A diagram showing the contribution of each new rule to the overall capacity for governance coordination over time; i.e. the "improvement" of governance provided by each new rule. The different phases are visible with an increasingly strong improvement until a turning point, where the improvement then becomes weaker. An example of a reading for the Swiss case (brown curve): From 1850 onwards, each new rule increasingly improves the ability to coordinate. This capacity stagnated at its peak during the first part of the 20th century, only to decline gradually. Thus, in 2006, the capacity to improve the coordination of each new rule returned to a level on the order of that reached in the second half of the 19th century. © UNIGE
The use of environmental resources has been regulated for centuries with the aim of improving the management and behaviour of private and public actors on an on-going basis. But, does the never-ending introduction of new regulations really have a positive effect? Or, does a surfeit of rules cause malfunctions and lead to disturbing overlaps? In an attempt to answer these questions, researchers from the Universities of Geneva (UNIGE) and Lausanne (UNIL), Switzerland, analysed water governance regulations in six European countries from 1750 to 2006. Their results, published in the journal Ecological Economics, show that rules designed to improve resource management eventually come into conflict in the long run, creating an equal number of positive and negative effects until the system falls apart. At this point, the only way out is for the state to overhaul governance.
Societies have been making rules to control behaviours and the uses of natural resources such as water for centuries. At the same time, however, the competing interests of state and private actors continue to produce environmental problems. In overall terms, the scientific literature is in agreement that developments in the way these regulations are structured are, nevertheless, increasingly positive and effective. But to what extent is this really the case in the long run?
“To assess whether a regulation is positive in the long run, you need to factor in the ecosystem of rules that it is part of, and which it may either reinforce or disrupt”, begins Thomas Bolognesi, a researcher at the Institute for Environmental Sciences (ISE) at UNIGE. In fact, a rule that induces a positive impact on the use that it regulates may cause turmoil once it begins to interact with existing regulations, causing the entire system to malfunction, conceived here as transversal transaction costs (TTCs). “And over the very long term”, adds the Geneva-based scientist, “the negative effect of TTCs can grow and end up being equivalent to the positive effect generated by the new regulation, creating what we called an institutional complexity trap.” The quality of governance is based, therefore, on two key components: the scope, i.e. the set of uses governed by the rules (quantity); and the consistency, i.e. the fact that the rules are defined and followed correctly (quality).
Successive improvements to the system lead to breaking point
To test their hypothesis, Bolognesi and Stéphane Nahrath, a professor at UNIL’s Swiss Graduate School of Public Administration (IDHEAP), scrutinised the water governance systems in six European countries (Switzerland, Belgium, Spain, France, Italy and the Netherlands) from 1750 to 2006. “The aim of the study was to determine whether the increase in the scope of the governance reduced the system-wide coherence, and even went as far as overriding the positive effects intended by the additional regulations”, says professor Nahrath. The researchers identified three distinct phases in the evolution of the governance in the six countries.

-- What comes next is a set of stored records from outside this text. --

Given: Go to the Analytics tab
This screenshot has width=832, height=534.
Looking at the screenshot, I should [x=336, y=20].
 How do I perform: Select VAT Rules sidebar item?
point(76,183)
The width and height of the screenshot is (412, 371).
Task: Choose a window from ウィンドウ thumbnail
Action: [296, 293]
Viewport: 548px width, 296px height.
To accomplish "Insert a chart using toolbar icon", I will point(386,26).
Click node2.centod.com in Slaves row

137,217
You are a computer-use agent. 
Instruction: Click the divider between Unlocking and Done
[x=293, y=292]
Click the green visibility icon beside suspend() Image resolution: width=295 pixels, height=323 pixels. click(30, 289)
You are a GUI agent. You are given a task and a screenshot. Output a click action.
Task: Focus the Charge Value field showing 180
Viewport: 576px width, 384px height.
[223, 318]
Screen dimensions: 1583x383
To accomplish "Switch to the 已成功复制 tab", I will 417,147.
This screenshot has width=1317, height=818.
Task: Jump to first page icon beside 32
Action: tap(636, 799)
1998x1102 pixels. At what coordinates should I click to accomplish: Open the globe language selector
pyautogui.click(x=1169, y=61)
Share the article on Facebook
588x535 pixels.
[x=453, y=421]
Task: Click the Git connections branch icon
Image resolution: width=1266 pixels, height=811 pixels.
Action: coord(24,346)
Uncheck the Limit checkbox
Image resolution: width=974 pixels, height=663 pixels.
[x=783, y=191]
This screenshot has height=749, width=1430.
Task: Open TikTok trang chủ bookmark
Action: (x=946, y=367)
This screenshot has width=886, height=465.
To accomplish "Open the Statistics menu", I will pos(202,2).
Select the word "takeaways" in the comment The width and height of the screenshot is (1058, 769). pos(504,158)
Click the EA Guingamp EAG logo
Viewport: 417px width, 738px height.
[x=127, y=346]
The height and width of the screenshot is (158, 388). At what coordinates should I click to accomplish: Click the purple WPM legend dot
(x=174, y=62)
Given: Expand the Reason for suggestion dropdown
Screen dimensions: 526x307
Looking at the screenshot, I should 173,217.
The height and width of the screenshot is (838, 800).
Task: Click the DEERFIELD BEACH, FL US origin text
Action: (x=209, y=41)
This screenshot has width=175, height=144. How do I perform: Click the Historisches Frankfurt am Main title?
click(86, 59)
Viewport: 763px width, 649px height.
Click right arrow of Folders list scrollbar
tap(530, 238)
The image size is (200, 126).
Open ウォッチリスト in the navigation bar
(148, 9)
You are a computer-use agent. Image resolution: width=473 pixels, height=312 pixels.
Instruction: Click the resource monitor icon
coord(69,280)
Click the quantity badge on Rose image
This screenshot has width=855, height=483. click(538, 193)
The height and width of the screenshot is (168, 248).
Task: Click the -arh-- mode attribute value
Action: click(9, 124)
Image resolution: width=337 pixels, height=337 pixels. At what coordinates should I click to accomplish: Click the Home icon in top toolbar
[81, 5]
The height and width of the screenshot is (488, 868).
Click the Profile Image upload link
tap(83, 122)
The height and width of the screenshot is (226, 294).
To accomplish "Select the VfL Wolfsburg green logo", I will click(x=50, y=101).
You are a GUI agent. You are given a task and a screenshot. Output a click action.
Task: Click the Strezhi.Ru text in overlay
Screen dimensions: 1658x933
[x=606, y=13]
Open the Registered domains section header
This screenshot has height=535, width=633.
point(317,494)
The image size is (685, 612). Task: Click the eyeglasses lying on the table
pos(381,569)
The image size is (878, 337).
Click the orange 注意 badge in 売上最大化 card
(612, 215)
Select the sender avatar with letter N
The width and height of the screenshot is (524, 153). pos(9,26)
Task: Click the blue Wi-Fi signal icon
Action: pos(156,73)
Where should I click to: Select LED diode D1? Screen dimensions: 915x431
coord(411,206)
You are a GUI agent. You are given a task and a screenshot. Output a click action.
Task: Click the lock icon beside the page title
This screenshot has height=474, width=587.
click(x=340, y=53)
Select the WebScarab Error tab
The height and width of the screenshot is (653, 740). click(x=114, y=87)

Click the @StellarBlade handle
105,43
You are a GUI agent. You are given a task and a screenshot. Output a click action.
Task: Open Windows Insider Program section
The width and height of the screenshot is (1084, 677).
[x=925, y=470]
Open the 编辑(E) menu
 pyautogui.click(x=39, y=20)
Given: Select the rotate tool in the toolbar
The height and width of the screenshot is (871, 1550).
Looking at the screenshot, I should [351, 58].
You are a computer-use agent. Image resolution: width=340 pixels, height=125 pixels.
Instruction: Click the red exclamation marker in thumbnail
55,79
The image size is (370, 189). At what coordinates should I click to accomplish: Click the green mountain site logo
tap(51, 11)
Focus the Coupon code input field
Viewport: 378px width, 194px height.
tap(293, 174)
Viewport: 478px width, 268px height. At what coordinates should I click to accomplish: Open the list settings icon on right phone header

The first phase, which lasted from 1750 to 1850 and was followed by around 50 years of stagnation, covered the launch of the governance process, i.e. the production of framework rules that had relatively little impact. From 1900 to 1980, governance developed and the rules, which grew in precision, generated significant positive effects. But since 1980, we have entered a phase where the negative indirect effect, linked to a drop in the system’s coherence, has been reinforced and offsets the previous positive effect, even to the point of supplanting it. “This is due to the creation of a profusion of new rules, especially following the introduction of the New Public Management approach in the 1980s”, notes Bolognesi. This proliferation of regulations, which were sometimes designed to regulate the same area but along different lines, had an indirect negative impact on governance and resulted in a decrease in efficiency and clarity, leading to a systemic malfunction. “Consequently, to achieve a positive effect – as slim as it is – more and more rules need to be produced, increasing the risk of malfunction and leading to a vicious circle”, continues Nahrath.
System reformed by the state
Contrary to the widespread idea that water governance is constantly improving, the study by the researchers from UNIGE and UNIL demonstrates the conflicts instigated by repeatedly introducing new rules designed to increase the system’s efficiency. “If we carry on in the same way, we’re going to hit breaking point”, warns Bolognesi. “That’s why we think it’s important that the state and government policy should take charge of environmental governance issues. That way, we can avoid introducing separate rules that generate frictions and uncertainties, and that could create insurmountable obstacles for coordinating the system.” As professor Nahrath concludes: “The contractual rules must in no instance take precedence over state rules.”